I've only had one visitor here, except my memories of course. I didn't expect to see him until my execution date, so I was surprised when he entered my cell.
I had been laying on the floor, hands cuffed behind my back, when the door opened. I thought they might have decided to kill me right then instead of waiting until the day I hadn't even been told. Then I glimpsed his bare feet and the ragged hems of his baggy jeans.
This cerianly wasn't the state I wanted anyone to see me in, let alone him. L, my rival. Ryuzaki, my friend. Was he there to gloat or say he was sorry again?
He just wanted to talk. To have me answer for myself because I wasn't going to get a trial.
"Why?" That's all he wanted to know. Juat a simple "why" that asked so many questions. Why was I Kira? Why had I started killing criminals? Why had I lied to everying, to him? Why had I gotten myself caught?
I just stared at him for a moment. To be honest, I'd half-expected him to kick me, mot ask me why I'd acted as I had. I must have looked rather foolish laying there on the cold floor, so I tried to sit up and failed. That probably didn't help any.
With a sigh, I began to answer.
"A stubborn heart and a misdirected sense of justice, I guess." That was what had driven me to act the way I did. "I was frustrated with a malfuncting law system, so I took matters into my own hands. I lied to you and the rest of the task force to keep out of here. I lied to myself so I would't tell you the truth. And, no matter how much I hate to admit it, I wanted to get caught."
There, I'd said it. I'd secretly wanted this since I wanted to be his friend. I had begun to turn my back on the identity I'd created.
I stared past him to the blank wall, unwilling to meet his gaze. I knew he was watching me, trying to fit my explination into what he already knew.
"I never thought it would end like this," he murmured, eyes downcast. "I never really thought I would win, thought I'd hoped for it. Now that I'm certian you're Kira, I don't want this anymore. It's a hollow victory."
My heart leaped. If he hated the idea so much, he might let me out. "What if I wasn't Kira anymore? Would you let me out for that?"
He just stared at me. "I cannot be sure that you aren't Kira, Raito-kun.

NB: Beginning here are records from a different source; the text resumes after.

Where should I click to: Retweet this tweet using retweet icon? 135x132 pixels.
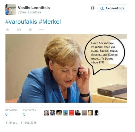(x=19, y=30)
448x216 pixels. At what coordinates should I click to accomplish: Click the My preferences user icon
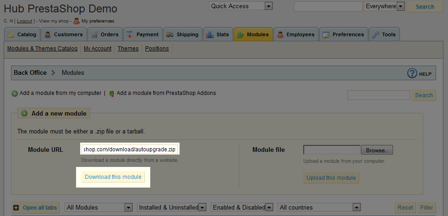[76, 21]
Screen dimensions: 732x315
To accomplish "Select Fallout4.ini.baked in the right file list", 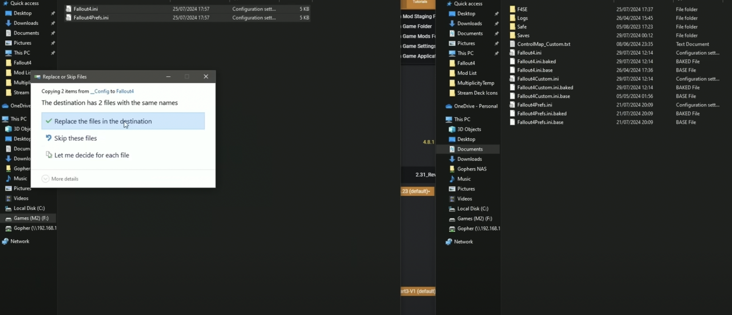I will pos(536,61).
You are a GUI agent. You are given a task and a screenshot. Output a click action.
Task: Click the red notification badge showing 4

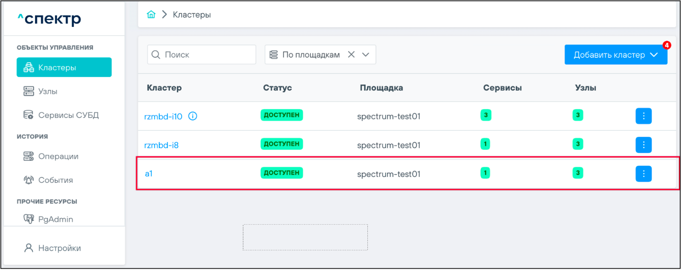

I've dealt with enough murderes to know that they never really change. They try and talk their way out of their punishments. You're no different."
"But I am different! I'd willingly take back everything just to work with you again, honestly this time. But I can't. I can't change the past no matter how many times I wish I could."
"Lies..."
"What reason would I have to lie now?"
"Like I said before, criminals try and get out of punishment. Yours will be more severe than most of them, Kira." He glared at me, at the enemy he'd hunted ruthlessly for so long. "You have been sentenced to die in three weeks. Then we'll see how godly you really are."
"R-Ryuzaki." My voice shook with fear, no matter how hard I tried to hide it. In truth, I was (and still am) afraid to die, even though I had sentenced so many to that fate over the last four years. "Please. Please don't let them kill me."
He stared back at me, his eyes filled with anger and possible a tinge of pity. "I can't," he said simply, turning away.
I fell against the wall, horrified. No way. He was leaving me here, letting me die. "What do you mean, you can't?" My fear was slowly turning to rage though I didn't want it to. "You're L! Every police force in the world is under you. What's stopping you?"
His hands clenched into fists, and he drew in a shuddering gasp. "You are Kira." Even through his matter-of-fact tone, I could hear how hard it must have been for him to say that. "You killed all those people. I can't bring myself to justify letting you go. I am sorry, Raito-kun. I truely am."
The harsh tone of my voice dissolved. I just couldn't manage to stay angry at him, not after it was hurting him so much to even be here. "Are you sure there's nothing you can do..?"
He nodded. "The ICPO has unanimously agreed that you are too dangerous to keep alive. I can't go against their decision, no matter how much I want to. Not now anyway."
Not now? "Then, you'll try?"
Ryuzaki glanced back at me, then walked toward the door. "If there's anything I can do, even if it's just prolonging your jail time, I will. I promise." With a muttered word to one of the guards, he left.